A Rússia deve garantir a segurança do fornecimento de energia e abrir-se ao investimento europeu. O embaixador russo em Bruxelas, Vladimir Chizhov, garante que Moscovo é um aliado de confiança: “A Rússia não quer o controlo exclusivo dos gasodutos. Calculamos que, no futuro, a Europa vá precisar de muito mais energia, talvez de fontes diferentes, mas qualquer que seja a procura, do lado russo, as nossas companhias irão executar o pedido prontamente. A longo prazo, certamente que continuaremos de olhos postos numa cooperação reforçada com os nossos clientes europeus.”

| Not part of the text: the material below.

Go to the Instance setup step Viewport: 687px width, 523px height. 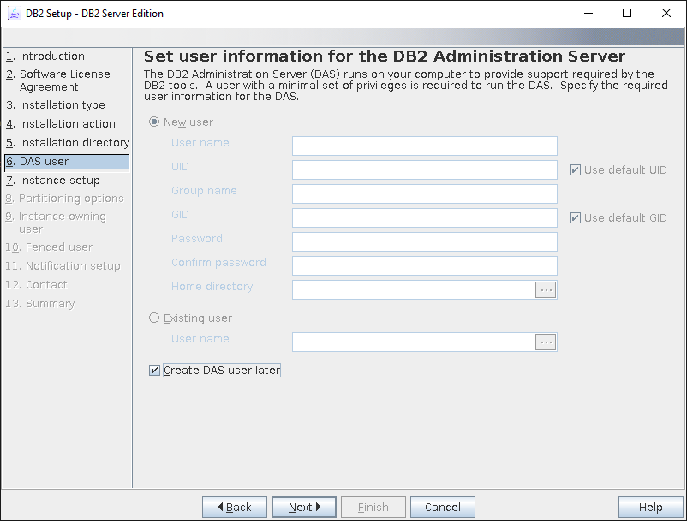click(59, 181)
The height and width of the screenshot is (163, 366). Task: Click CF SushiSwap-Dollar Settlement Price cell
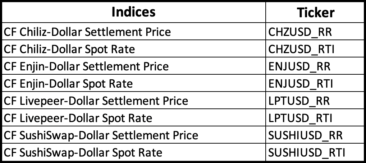[134, 135]
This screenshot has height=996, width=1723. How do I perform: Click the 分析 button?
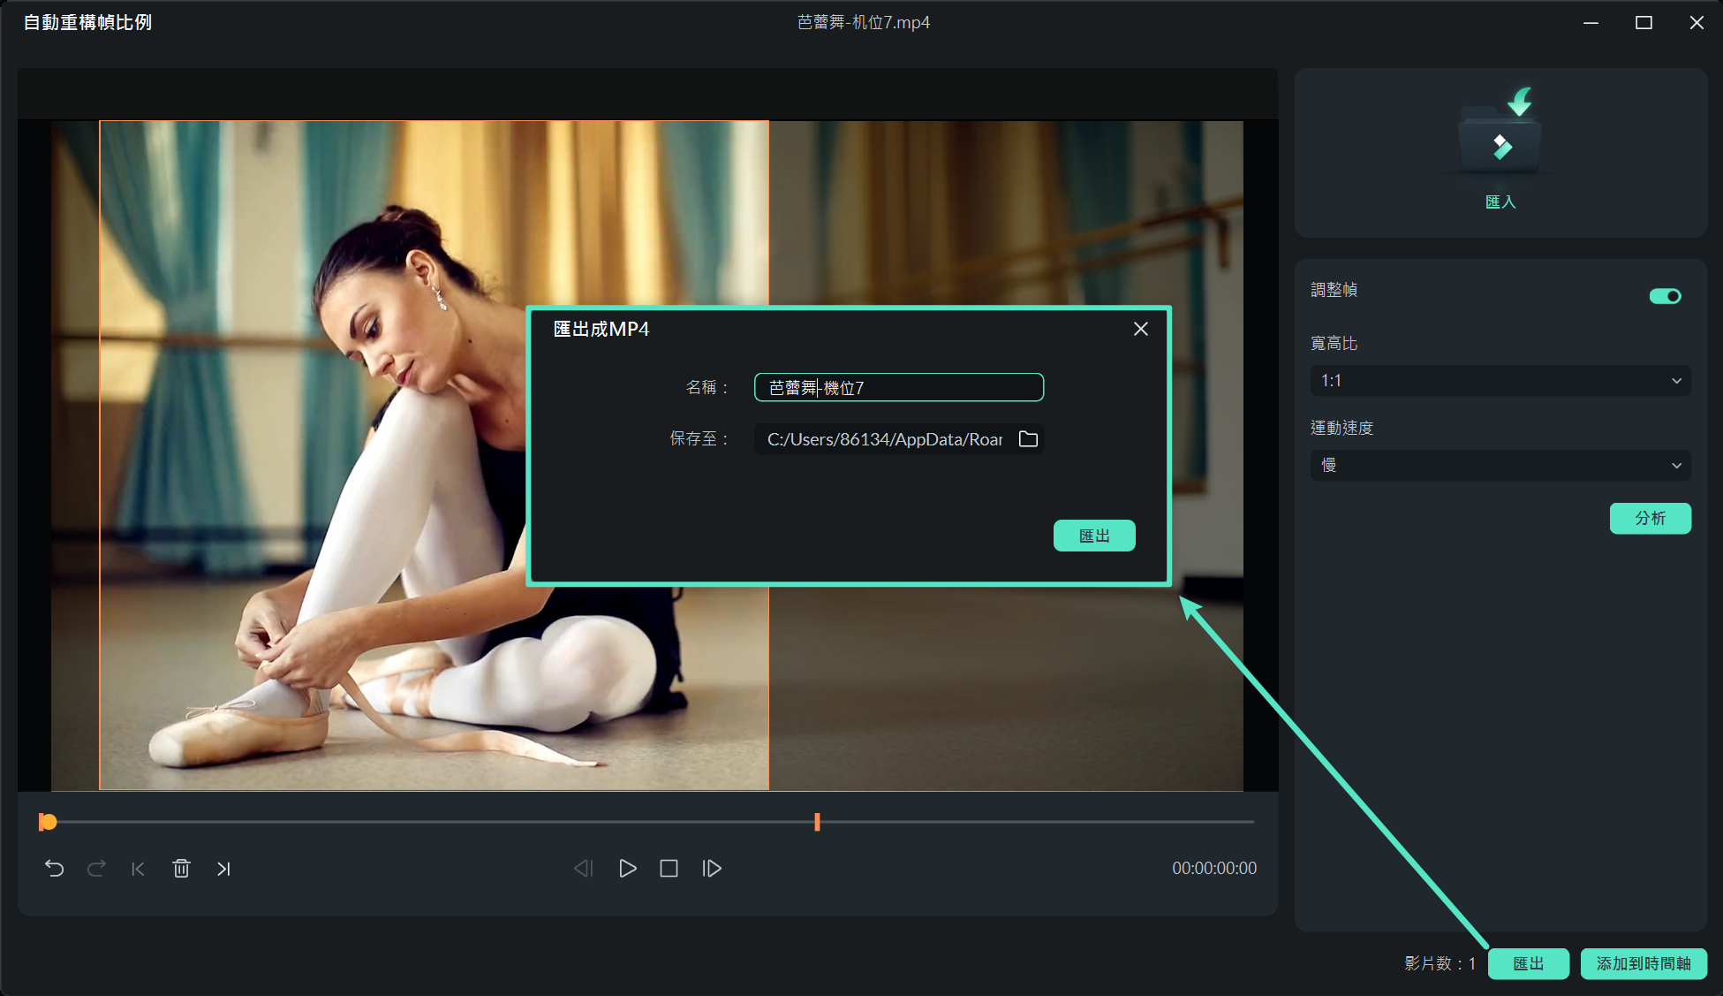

A Rússia, estimam os analistas, não tem interesse em perder o seu principal cliente, em termos de energia. Mas a Europa, apesar de depender energeticamente de Moscovo, não deve rebaixar-se a qualquer preço, defende o eurodeputado polaco Jacek Saryusz-Wolski, presidente da comissão parlamentar de Negócios Estrangeiros: “Precisamos da Rússia, e da melhor cooperação possível – mas baseada em normas civilizadas, europeias e internacionais. É do nosso interesse económico que sejam impostas regras e que estas sejam respeitadas. E isto aplica-se igualmente a quem está interessado numa maior cooperação em termos de energia e de segurança, com a compra de gás e de petróleo. E a situação no Sul do Cáucaso é uma clara ameaça à segurança energética, à segurança dos investimentos das companhias europeias nos gasodutos e nos oleodutos russos. Por isso, os pontos de vista da segurança e da economia são convergentes e não divergentes.”

Outra medida que os Vinte e Sete poderão aplicar contra Moscovo é o congelamento das discussões para a supressão de vistos. Bruxelas tinha-se comprometido a suprimir os vistos dos cidadãos russos que viajem para a Europa.